Pearse: The neocon case
(which is certainly not mine!) points to the fact that the wrath of the most
radical Islamists is, obviously, unappeasable. So any show of weakness, it is
argued, merely encourages greater demands and confirms the perception of the
West as decadent. Though I do not dissent from this judgment, it is correct only
in respect of committed combatants, terrorists and their close fellow travelers.

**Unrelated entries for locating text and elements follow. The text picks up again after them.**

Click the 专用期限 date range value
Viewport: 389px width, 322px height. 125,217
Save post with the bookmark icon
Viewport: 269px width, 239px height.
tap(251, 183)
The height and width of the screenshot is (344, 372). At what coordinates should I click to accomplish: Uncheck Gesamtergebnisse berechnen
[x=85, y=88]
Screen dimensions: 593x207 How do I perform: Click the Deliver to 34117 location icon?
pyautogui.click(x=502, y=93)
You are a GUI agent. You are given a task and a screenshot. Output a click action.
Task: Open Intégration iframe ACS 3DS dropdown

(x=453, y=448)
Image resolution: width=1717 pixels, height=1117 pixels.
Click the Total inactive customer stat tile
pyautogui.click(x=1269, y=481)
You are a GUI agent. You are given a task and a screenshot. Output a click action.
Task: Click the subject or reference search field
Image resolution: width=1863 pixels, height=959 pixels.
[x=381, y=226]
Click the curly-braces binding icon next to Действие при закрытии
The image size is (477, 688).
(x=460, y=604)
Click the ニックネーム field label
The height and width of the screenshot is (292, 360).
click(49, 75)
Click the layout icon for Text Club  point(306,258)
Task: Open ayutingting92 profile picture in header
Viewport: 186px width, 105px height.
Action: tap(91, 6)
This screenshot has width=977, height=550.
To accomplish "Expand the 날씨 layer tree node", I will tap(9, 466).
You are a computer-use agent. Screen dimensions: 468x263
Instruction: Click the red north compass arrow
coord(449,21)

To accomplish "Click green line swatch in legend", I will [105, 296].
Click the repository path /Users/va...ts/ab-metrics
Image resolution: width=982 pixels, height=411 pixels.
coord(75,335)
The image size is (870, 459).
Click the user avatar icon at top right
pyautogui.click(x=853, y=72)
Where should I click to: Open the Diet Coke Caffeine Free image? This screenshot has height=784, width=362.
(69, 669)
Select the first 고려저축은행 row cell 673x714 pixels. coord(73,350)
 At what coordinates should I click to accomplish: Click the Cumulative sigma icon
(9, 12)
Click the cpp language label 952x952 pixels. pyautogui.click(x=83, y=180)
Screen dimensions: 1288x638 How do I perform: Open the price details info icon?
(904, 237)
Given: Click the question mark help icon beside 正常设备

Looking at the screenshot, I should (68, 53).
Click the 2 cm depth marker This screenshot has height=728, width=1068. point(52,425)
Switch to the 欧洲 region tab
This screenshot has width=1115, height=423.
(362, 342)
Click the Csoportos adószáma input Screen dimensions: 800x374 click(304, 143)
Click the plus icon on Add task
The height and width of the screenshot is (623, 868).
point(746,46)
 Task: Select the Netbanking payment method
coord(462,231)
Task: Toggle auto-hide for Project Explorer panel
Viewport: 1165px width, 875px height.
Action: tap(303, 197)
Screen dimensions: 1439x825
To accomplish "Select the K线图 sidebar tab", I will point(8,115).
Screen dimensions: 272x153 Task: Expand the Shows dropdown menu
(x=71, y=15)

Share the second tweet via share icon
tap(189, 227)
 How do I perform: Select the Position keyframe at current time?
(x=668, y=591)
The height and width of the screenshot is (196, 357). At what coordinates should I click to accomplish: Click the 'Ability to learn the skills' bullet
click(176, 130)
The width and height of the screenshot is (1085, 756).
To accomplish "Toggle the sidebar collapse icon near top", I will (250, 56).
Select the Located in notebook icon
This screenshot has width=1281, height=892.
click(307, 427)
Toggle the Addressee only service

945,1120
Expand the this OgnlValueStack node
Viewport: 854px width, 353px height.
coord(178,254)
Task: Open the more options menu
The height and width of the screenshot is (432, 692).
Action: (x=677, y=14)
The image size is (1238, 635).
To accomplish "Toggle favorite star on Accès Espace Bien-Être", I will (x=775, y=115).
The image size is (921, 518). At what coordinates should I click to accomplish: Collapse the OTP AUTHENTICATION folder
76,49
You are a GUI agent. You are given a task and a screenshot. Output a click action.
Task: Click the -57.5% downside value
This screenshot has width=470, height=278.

It does nothing to address the wider causes of resentment among the majority of
the world‘s inhabitants—a resentment of which the unappeasable minority feeds
and will continue to feed.
The liberal case is that high-profile Western
military presence around the world is offensive and must be minimized, and that
Western multinational companies operating in the non-West must necessarily be
oppressive. Though multinationals may be oppressive (indeed, I would contend
that they frequently are) and must be confronted when they are, it is not for
the reasons typically cited by liberals. Indeed, the liberals‘ own aggressive
export of feminism and the human rights ideology is as much of a provocation, if
not more, than the depredations of robber-baron capitalism.
The tide of
hatred can be turned, not by self-imposed military or economic weakness (which
is never going to happen anyway), but only by a cultural revolution inside the
West itself, so that it becomes less of a threat to the only things which, in
the absence of hyperprosperity, make life in the non-West satisfying—or even
bearable. I speak about honor, respect, religion, morality, decorum, restraint
and traditional cultures. For it is these things that the aggressive export of
our anticulture is obliviously bulldozing away, “reshaping the earth as an
ubiquitous nowhere.” Only by ceasing to be barbarians ourselves does our global
domination cease to threaten to barbarize the poorer five-sixths of the world‘s
inhabitants. And the reentry of Christianity into the public square (alongside
other faiths, to be sure) has a major part to play in that
process.
IVP: What is your hope for Why the Rest
Hates the West?
Pearse: Of course, any writer of a
serious book wants to change the world. More realistically, I would hope at
least to introduce the terms anticulture and antivalues (as
descriptors of how our outlook is perceived by non-Westerners) into public
discourse. If so, we will have an ongoing reminder of what we need to move away
from, of what we need to move back toward and of what is causing the real
trouble that we have got ourselves into.